Apple's iPhone is under consideration as a BlackBerry alternative by Bank of
America and Citigroup, according to a Nov. 5 Bloomberg report. Unnamed sources
suggested that both companies are testing the iPhone's software security and
that Android is also under consideration as a corporate mobile
platform.
Both banking groups were reluctant to comment on any Apple iPhone or Android
action,
beyond
a spokesperson for Bank of America telling Bloomberg: "We continuously
evaluate new and innovative technologies." The four- to six-week testing
at both companies reportedly involve 1,000 employees.
Research In Motion's BlackBerry, with its reputation for security, has long
been the smartphone mainstay of many large enterprises.

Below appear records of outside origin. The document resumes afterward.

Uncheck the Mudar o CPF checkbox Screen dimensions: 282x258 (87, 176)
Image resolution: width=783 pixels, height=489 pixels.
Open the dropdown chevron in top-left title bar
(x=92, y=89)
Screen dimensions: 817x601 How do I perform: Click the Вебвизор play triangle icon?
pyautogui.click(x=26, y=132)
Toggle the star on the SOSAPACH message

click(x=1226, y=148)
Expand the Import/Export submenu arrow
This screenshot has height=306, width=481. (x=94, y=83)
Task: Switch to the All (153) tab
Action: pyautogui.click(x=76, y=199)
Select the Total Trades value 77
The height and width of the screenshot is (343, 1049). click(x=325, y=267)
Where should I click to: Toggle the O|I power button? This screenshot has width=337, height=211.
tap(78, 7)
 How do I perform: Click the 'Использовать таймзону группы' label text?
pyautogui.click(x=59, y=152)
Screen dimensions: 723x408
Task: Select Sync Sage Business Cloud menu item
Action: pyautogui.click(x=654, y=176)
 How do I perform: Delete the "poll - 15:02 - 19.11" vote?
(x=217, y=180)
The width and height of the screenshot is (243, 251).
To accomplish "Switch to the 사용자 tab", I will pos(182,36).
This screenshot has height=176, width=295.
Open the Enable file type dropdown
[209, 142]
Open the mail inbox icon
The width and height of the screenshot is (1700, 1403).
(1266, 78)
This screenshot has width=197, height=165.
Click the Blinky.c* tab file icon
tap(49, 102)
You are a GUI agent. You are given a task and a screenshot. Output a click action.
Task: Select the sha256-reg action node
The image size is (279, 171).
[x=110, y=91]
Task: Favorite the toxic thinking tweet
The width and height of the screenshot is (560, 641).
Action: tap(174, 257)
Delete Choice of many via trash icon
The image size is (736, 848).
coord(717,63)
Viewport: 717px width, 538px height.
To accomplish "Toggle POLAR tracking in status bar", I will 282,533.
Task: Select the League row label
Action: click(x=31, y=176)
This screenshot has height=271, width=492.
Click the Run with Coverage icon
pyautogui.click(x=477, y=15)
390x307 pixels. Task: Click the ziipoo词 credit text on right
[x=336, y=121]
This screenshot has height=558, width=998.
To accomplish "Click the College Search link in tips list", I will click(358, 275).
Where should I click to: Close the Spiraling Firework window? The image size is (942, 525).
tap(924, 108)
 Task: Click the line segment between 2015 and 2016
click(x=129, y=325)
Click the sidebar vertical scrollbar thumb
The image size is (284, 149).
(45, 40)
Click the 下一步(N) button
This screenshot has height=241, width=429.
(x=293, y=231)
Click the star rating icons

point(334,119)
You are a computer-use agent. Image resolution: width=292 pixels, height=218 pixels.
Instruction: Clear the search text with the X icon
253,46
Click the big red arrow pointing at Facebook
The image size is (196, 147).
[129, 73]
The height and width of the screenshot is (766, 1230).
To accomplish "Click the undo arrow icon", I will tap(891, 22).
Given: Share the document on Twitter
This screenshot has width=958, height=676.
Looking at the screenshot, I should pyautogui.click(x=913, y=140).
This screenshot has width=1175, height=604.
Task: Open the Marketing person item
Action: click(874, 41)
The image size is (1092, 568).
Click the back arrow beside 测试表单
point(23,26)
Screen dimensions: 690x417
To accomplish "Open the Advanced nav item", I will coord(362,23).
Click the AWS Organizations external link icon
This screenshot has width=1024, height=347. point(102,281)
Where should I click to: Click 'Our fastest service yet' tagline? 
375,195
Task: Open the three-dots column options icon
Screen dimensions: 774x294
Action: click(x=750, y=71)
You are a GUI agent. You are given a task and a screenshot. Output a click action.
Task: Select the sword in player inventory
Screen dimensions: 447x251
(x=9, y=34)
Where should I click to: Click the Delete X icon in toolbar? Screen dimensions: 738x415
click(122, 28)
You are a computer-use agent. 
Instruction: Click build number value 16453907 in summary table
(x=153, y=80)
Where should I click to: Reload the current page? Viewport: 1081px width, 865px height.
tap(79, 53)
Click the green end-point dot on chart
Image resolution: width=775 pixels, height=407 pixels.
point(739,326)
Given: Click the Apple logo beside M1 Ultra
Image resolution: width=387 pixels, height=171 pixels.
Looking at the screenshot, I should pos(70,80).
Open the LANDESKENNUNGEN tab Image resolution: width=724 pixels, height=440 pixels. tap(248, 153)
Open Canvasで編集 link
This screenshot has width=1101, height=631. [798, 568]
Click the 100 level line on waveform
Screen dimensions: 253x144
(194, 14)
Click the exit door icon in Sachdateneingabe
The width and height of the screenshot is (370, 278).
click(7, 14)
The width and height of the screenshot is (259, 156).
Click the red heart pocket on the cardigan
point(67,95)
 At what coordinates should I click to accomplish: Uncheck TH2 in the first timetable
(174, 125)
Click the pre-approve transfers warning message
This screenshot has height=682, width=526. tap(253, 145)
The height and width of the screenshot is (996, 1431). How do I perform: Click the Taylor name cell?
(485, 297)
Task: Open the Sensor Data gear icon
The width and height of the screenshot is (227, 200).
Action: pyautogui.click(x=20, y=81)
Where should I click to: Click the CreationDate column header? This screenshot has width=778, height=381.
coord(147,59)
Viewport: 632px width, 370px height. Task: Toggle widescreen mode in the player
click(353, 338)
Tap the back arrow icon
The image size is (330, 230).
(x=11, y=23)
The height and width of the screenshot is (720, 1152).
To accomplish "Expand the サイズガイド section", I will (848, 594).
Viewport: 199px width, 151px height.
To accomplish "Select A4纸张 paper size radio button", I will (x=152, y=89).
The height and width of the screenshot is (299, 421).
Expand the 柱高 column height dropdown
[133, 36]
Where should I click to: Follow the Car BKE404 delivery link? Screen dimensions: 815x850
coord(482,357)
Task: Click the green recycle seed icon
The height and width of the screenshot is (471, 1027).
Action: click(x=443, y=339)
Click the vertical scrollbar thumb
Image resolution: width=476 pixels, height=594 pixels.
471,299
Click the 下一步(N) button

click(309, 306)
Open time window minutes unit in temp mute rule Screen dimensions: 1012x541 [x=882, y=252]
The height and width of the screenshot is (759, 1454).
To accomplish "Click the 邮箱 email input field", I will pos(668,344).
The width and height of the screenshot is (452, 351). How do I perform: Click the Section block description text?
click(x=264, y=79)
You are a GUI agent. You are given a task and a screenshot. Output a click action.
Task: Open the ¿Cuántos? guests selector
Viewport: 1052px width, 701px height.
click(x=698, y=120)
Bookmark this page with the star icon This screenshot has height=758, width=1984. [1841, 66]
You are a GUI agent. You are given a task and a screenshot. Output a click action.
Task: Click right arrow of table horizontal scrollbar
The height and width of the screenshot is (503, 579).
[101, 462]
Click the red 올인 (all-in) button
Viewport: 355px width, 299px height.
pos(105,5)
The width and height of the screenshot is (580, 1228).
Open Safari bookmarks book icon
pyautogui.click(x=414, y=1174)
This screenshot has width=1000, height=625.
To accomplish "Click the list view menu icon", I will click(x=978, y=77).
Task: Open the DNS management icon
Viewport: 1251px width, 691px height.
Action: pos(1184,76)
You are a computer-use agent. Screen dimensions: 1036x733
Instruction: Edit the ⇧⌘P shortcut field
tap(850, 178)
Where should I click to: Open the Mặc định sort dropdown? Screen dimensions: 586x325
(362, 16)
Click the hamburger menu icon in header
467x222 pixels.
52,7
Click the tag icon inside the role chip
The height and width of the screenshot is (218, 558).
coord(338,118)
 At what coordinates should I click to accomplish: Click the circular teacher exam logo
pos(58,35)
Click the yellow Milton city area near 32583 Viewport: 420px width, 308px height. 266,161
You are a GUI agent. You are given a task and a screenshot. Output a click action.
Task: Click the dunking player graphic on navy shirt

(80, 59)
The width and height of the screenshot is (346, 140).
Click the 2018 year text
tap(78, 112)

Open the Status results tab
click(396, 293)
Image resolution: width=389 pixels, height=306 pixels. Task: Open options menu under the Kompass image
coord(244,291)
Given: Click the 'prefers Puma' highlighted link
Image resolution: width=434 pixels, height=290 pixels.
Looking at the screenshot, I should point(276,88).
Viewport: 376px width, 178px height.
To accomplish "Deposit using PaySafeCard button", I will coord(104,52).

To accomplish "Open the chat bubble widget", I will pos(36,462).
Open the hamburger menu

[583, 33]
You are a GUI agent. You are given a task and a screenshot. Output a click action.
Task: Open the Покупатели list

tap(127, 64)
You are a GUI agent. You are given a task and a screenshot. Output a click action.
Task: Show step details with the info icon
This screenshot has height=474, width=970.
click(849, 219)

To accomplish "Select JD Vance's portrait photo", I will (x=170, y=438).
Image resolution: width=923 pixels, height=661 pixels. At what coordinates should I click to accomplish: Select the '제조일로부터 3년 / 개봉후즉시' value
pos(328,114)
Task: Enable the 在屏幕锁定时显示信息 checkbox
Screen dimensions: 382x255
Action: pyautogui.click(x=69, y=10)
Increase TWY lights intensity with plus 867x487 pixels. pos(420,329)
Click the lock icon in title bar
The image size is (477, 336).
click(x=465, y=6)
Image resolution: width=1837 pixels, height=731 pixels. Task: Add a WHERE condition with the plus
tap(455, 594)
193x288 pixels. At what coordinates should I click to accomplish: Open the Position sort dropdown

Apple is making a more concerted push into the enterprise space. "We've
seen extraordinary growth from 60 percent to 80 percent of Fortune 500
companies," Apple Chief Financial Officer Peter Oppenheimer
said
during the company's Oct. 18 earnings call. He cited companies such as Procter
& Gamble that had "made iPhone available to their employees." The
iPad is also under heavy consideration by large enterprises' CIOs and IT
departments.
To boost that enterprise push,
Apple
has reportedly struck a deal with Unisys to increase its corporate and
government footprint. Under the terms of that agreement, Unisys will
provide maintenance and support for Apple products in use by those enterprises.
"Most of those organizations are still heavily PC-based," Gene
Zapfel, a managing partner at Unisys,
told
Bloomberg in an interview published Oct. 25. "Apple is going to crack
the nut and clients are going to start buying a lot more." Terms of the
deal remain undisclosed; reports suggest, though, that Unisys will also begin
constructing more Apple apps for government use.
With the rise of consumer-device use in the enterprise space, security and
compatibility concerns among IT administrators have also sharply increased. "Employees
and employers both agree-a Device and App Revolution exists although perceptions
regarding extent of that revolution differ," reads a June report prepared
by research firm IDC for Unisys. "Younger
employees (iWorkers) are not demanding change. ... They are driving it [through]
Consensus Usage (IT Shop and Corp liability issues be damned)."
That report also suggested that around 50 percent of workplace devices end
up used in both personal and business contexts: "Data is freely mingled."
Which may not be the best situation for institutions such as Bank of America
and Citigroup-hence the reported testing.